-- START --

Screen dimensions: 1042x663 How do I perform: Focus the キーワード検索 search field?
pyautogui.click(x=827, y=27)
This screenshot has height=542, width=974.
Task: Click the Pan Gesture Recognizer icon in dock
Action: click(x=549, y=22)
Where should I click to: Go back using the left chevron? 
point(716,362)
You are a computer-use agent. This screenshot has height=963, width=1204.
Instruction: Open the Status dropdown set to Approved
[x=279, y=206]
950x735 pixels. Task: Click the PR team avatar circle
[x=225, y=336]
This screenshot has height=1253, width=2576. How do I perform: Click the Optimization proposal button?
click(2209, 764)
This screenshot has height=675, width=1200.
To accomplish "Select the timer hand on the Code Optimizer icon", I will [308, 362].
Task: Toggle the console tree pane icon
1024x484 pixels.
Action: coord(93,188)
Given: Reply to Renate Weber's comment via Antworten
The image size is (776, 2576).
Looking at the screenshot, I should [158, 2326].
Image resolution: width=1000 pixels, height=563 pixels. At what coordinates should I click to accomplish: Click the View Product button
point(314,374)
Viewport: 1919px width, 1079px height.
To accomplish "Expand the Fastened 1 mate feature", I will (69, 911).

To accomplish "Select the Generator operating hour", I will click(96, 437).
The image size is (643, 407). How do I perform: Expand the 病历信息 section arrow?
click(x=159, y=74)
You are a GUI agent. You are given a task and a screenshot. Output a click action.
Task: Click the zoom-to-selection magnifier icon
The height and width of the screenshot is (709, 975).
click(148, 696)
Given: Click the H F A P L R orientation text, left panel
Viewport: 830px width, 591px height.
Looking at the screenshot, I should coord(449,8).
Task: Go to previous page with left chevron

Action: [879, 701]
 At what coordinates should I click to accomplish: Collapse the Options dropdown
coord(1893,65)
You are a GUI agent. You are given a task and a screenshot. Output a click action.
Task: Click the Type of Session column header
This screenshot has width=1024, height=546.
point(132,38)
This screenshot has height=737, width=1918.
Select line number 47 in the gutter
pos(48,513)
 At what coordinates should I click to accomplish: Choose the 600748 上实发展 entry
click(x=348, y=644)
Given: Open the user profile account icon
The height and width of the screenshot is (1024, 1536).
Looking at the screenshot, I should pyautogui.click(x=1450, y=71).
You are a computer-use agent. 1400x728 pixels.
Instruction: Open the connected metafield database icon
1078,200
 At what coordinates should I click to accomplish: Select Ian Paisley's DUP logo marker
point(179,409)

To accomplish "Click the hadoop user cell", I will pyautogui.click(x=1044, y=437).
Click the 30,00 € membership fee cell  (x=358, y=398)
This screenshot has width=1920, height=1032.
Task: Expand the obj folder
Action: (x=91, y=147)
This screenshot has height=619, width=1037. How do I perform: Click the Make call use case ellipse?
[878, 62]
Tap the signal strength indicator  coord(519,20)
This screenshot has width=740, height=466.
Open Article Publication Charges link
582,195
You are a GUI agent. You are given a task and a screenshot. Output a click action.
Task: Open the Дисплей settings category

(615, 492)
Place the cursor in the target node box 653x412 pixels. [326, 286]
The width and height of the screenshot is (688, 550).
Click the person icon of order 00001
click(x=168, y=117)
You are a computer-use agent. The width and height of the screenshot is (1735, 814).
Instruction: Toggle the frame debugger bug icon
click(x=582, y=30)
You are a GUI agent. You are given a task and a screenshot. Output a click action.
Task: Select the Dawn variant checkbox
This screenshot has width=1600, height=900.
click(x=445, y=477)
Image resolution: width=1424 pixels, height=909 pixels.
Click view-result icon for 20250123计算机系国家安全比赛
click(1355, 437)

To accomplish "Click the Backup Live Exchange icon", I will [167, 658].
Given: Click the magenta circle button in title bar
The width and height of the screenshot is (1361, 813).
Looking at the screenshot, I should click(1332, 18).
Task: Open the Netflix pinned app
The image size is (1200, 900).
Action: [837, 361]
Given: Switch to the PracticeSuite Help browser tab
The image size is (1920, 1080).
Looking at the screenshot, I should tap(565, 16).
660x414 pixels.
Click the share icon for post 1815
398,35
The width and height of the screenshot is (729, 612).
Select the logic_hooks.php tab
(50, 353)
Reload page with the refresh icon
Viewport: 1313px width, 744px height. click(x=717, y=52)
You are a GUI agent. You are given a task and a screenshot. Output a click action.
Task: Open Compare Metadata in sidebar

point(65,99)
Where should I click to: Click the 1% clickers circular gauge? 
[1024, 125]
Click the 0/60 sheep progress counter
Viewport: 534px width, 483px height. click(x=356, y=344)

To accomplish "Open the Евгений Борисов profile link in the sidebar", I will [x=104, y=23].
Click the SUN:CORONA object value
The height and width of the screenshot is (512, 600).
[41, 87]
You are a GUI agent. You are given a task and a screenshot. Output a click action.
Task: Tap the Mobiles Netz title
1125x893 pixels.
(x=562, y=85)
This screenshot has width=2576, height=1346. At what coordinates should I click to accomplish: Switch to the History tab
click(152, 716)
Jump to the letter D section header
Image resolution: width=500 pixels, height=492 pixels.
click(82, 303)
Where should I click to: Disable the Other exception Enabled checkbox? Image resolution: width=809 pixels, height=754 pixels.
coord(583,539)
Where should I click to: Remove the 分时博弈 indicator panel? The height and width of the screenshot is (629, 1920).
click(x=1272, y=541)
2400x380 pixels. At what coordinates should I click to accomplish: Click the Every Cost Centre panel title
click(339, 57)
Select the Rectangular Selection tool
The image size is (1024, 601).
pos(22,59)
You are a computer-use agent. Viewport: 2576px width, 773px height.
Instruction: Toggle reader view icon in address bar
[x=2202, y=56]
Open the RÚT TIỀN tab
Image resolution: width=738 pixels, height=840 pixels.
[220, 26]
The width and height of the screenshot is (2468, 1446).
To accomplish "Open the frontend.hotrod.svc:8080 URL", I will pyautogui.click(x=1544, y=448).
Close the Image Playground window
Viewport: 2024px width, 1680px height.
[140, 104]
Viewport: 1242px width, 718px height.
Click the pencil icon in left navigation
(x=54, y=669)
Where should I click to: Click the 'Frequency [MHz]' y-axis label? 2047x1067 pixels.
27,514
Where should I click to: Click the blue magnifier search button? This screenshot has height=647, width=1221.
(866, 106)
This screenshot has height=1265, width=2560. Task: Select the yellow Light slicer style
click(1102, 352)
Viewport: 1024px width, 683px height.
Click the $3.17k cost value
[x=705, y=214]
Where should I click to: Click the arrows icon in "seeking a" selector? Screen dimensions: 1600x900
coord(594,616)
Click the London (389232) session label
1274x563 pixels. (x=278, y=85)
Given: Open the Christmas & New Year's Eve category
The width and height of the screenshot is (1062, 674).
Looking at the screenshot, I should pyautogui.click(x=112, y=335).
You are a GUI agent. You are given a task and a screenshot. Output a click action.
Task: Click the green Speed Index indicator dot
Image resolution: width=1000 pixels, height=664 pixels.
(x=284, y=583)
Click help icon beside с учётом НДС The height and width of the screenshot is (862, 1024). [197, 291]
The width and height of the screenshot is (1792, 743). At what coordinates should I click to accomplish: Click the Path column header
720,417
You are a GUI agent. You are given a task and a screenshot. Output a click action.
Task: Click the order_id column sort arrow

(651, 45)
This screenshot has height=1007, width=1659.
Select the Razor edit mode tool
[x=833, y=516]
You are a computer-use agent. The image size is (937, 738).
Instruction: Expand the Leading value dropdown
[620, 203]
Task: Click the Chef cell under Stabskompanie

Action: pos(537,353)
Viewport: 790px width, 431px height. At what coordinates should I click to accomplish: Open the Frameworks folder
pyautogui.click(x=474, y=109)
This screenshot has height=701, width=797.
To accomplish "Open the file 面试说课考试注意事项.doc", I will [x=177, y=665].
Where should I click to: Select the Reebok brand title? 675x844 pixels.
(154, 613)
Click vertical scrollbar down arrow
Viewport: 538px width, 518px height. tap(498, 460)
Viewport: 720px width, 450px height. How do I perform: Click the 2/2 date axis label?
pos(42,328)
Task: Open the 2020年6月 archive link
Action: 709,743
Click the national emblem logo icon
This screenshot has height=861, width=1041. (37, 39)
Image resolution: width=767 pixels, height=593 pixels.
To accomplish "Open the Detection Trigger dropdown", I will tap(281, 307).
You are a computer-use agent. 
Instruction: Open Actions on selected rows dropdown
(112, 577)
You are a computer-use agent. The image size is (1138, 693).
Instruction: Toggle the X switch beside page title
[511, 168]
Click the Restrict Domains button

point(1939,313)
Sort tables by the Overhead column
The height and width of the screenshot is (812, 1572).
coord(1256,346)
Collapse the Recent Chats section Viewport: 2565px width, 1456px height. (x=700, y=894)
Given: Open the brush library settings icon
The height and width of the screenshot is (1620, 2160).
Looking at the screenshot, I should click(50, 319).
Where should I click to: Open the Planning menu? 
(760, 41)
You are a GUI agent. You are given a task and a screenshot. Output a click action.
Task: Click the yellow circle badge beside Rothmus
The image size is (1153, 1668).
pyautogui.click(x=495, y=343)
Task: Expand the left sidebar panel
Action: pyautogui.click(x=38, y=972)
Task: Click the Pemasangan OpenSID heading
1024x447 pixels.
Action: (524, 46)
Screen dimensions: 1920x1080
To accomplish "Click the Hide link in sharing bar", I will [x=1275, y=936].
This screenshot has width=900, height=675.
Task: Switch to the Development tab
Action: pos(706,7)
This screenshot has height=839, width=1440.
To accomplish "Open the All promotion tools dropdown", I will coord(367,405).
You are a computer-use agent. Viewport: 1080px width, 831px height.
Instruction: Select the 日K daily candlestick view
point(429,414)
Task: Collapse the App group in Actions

-- END --

▶ **The request**:
Please write out the records above word for word, everything from the line containing "Tap the signal" down to the line containing "Viewport: 1313px width, 744px", including both of those lines.

▶ **Response below**:
Tap the signal strength indicator  coord(519,20)
This screenshot has width=740, height=466.
Open Article Publication Charges link
582,195
You are a GUI agent. You are given a task and a screenshot. Output a click action.
Task: Open the Дисплей settings category

(615, 492)
Place the cursor in the target node box 653x412 pixels. [326, 286]
The width and height of the screenshot is (688, 550).
Click the person icon of order 00001
click(x=168, y=117)
You are a computer-use agent. The width and height of the screenshot is (1735, 814).
Instruction: Toggle the frame debugger bug icon
click(x=582, y=30)
You are a GUI agent. You are given a task and a screenshot. Output a click action.
Task: Select the Dawn variant checkbox
This screenshot has width=1600, height=900.
click(x=445, y=477)
Image resolution: width=1424 pixels, height=909 pixels.
Click view-result icon for 20250123计算机系国家安全比赛
click(1355, 437)

To accomplish "Click the Backup Live Exchange icon", I will [167, 658].
Given: Click the magenta circle button in title bar
The width and height of the screenshot is (1361, 813).
Looking at the screenshot, I should click(1332, 18).
Task: Open the Netflix pinned app
The image size is (1200, 900).
Action: [837, 361]
Given: Switch to the PracticeSuite Help browser tab
The image size is (1920, 1080).
Looking at the screenshot, I should tap(565, 16).
660x414 pixels.
Click the share icon for post 1815
398,35
The width and height of the screenshot is (729, 612).
Select the logic_hooks.php tab
(50, 353)
Reload page with the refresh icon
Viewport: 1313px width, 744px height. click(x=717, y=52)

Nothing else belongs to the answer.